**Excerpted data**:
----------------------------------------
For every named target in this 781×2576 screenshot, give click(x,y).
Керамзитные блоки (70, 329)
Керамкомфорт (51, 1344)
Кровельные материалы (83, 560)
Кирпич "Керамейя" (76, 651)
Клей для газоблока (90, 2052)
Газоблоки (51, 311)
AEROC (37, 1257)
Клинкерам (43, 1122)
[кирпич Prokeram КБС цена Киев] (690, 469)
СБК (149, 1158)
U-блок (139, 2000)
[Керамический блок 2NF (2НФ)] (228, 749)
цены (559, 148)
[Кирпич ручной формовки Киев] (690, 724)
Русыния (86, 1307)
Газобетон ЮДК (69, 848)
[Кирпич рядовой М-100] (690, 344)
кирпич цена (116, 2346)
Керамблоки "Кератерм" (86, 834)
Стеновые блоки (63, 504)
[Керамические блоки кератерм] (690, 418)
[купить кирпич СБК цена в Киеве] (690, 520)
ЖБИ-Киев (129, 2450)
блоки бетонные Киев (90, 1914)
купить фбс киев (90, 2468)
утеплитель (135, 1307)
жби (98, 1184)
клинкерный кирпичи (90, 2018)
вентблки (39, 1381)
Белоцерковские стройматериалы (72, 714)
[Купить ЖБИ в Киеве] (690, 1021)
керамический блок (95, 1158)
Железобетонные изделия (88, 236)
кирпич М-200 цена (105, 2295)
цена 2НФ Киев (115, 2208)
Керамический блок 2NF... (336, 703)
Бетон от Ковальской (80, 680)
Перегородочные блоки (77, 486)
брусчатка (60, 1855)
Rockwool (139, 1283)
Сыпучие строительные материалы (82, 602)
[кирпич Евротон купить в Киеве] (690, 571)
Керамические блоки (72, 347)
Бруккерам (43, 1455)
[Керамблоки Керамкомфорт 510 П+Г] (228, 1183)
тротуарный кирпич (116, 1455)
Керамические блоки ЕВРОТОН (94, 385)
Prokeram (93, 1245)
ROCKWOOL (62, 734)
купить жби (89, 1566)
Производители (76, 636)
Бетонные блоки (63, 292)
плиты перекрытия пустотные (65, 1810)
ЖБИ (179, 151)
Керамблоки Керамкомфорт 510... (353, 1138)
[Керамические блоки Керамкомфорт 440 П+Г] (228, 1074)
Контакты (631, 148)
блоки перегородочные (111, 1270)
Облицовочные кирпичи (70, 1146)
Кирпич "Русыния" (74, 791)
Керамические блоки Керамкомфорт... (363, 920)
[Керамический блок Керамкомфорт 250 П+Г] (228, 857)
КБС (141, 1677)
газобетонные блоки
----------------------------------------
**Your task**: Once the line with "Керамический блок 2NF... (336, 703)" has been found in the records above, retype it and every line after it exactly, and include nothing else.

**Answer to this exercise**:
Керамический блок 2NF... (336, 703)
Бетон от Ковальской (80, 680)
Перегородочные блоки (77, 486)
брусчатка (60, 1855)
Rockwool (139, 1283)
Сыпучие строительные материалы (82, 602)
[кирпич Евротон купить в Киеве] (690, 571)
Керамические блоки (72, 347)
Бруккерам (43, 1455)
[Керамблоки Керамкомфорт 510 П+Г] (228, 1183)
тротуарный кирпич (116, 1455)
Керамические блоки ЕВРОТОН (94, 385)
Prokeram (93, 1245)
ROCKWOOL (62, 734)
купить жби (89, 1566)
Производители (76, 636)
Бетонные блоки (63, 292)
плиты перекрытия пустотные (65, 1810)
ЖБИ (179, 151)
Керамблоки Керамкомфорт 510... (353, 1138)
[Керамические блоки Керамкомфорт 440 П+Г] (228, 1074)
Контакты (631, 148)
блоки перегородочные (111, 1270)
Облицовочные кирпичи (70, 1146)
Кирпич "Русыния" (74, 791)
Керамические блоки Керамкомфорт... (363, 920)
[Керамический блок Керамкомфорт 250 П+Г] (228, 857)
КБС (141, 1677)
газобетонные блоки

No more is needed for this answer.